BEGIN Provided data
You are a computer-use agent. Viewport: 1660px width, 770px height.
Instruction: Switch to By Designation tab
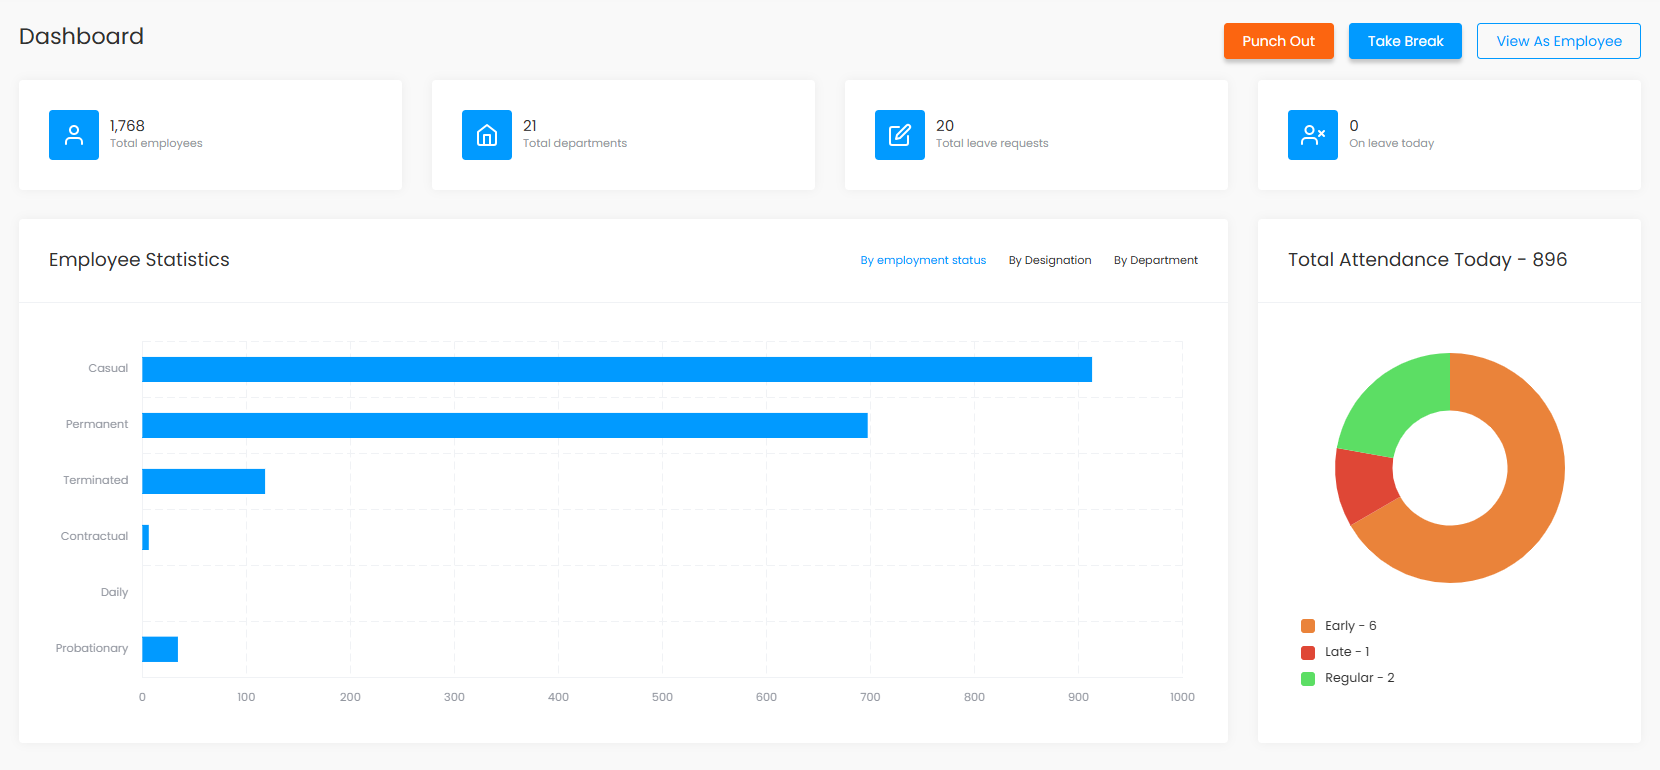[1050, 260]
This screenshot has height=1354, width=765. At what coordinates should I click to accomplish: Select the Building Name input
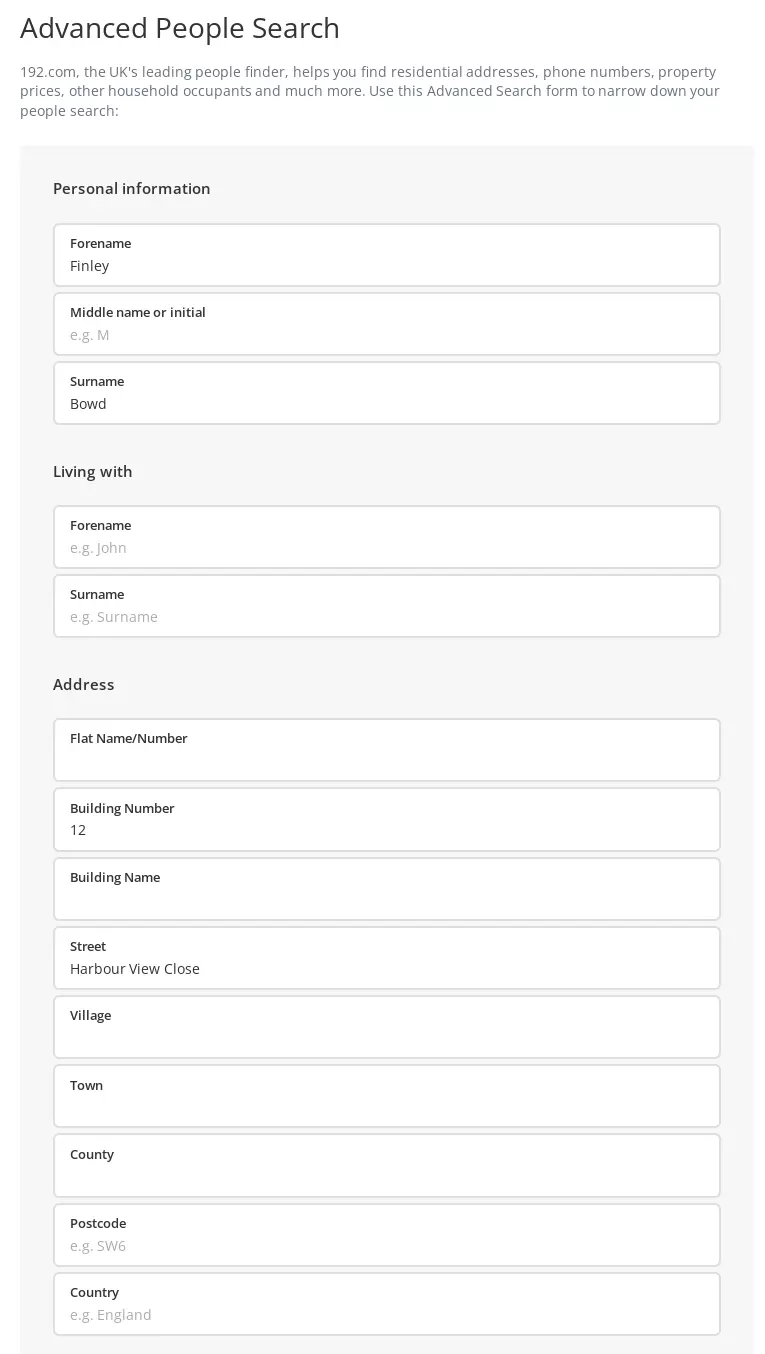[x=386, y=889]
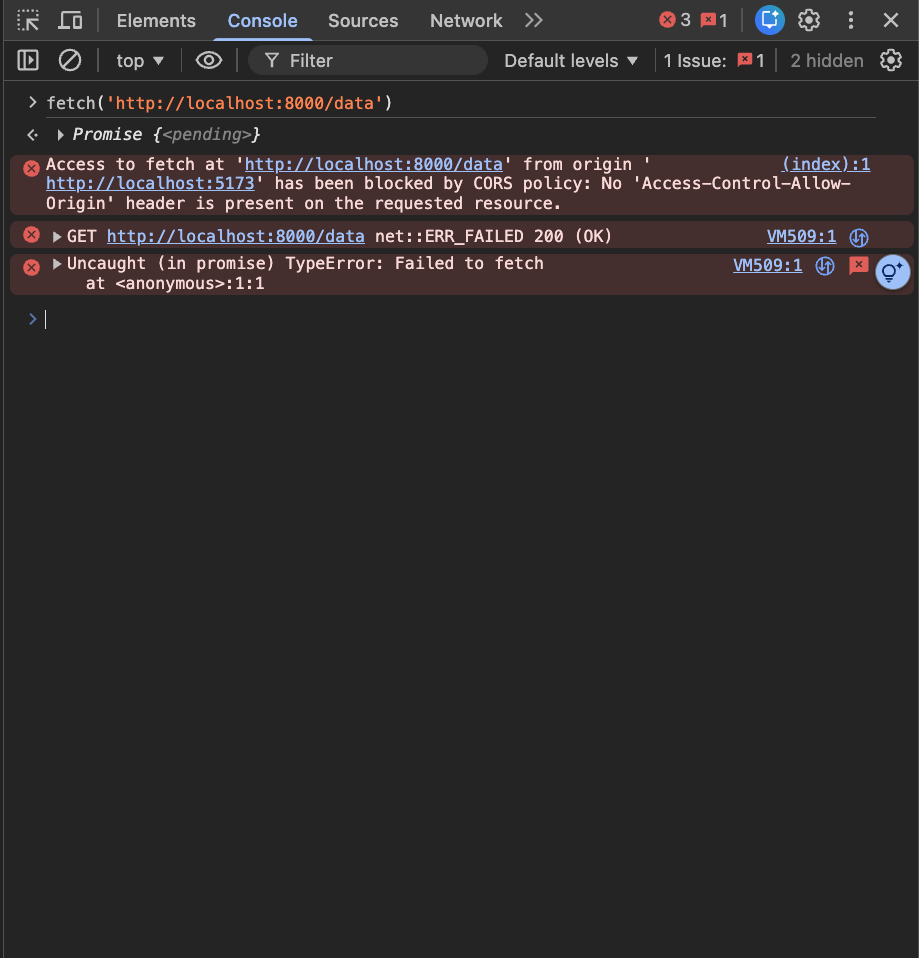Open DevTools settings gear in top bar
The width and height of the screenshot is (919, 958).
coord(809,20)
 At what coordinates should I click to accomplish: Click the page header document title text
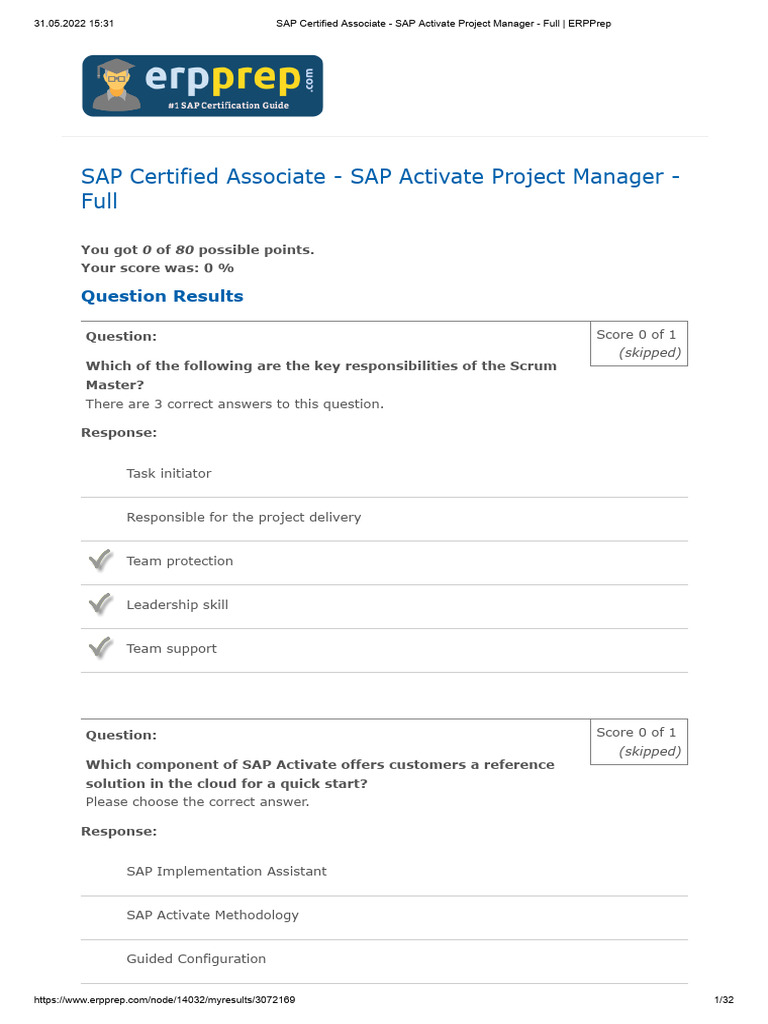[443, 24]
END Provided data
-- Goal of the exercise --
Transcribe the entries above verbatim, omitting their pictures.

-- Task solution --
You are a computer-use agent. Viewport: 1660px width, 770px height.
Instruction: Switch to By Designation tab
[1050, 260]
This screenshot has height=1354, width=765. At what coordinates should I click to accomplish: Select the Building Name input
[x=386, y=889]
Open DevTools settings gear in top bar
The width and height of the screenshot is (919, 958).
coord(809,20)
 At what coordinates should I click to accomplish: Click the page header document title text
[443, 24]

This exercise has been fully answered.